#### Data for processing

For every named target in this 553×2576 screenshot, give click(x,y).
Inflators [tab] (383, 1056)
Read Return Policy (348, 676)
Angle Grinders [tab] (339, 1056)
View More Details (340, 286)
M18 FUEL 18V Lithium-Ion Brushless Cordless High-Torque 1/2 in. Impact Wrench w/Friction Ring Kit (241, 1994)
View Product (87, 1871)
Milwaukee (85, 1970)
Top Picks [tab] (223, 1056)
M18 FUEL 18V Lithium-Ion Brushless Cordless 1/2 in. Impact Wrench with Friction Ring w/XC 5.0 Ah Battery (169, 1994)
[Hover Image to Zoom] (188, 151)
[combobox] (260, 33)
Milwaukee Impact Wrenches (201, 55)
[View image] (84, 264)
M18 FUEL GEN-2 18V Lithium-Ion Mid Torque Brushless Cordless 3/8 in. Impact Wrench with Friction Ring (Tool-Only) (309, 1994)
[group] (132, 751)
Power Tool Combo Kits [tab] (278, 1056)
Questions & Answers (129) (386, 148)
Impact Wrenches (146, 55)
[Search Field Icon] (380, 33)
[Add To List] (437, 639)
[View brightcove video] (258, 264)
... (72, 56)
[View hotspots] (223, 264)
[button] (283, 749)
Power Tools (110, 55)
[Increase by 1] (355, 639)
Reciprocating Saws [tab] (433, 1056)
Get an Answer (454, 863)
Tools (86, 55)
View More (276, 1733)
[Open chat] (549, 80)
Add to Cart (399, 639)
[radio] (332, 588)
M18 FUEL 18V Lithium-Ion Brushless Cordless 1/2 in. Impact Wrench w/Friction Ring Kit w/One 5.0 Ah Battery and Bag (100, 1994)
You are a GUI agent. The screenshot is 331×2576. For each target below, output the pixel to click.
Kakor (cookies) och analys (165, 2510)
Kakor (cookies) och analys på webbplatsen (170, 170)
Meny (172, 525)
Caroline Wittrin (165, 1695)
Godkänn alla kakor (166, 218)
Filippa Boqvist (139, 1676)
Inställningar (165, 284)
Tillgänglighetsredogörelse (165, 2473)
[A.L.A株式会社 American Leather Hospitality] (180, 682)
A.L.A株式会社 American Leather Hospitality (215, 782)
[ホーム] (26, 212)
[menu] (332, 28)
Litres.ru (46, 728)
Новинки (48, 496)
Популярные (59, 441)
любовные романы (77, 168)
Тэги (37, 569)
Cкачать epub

########

*Directions*.
Look through the entries above. Extract each line with the word "cookies".

*Solution for this task*.
Kakor (cookies) och analys (165, 2510)
Kakor (cookies) och analys på webbplatsen (170, 170)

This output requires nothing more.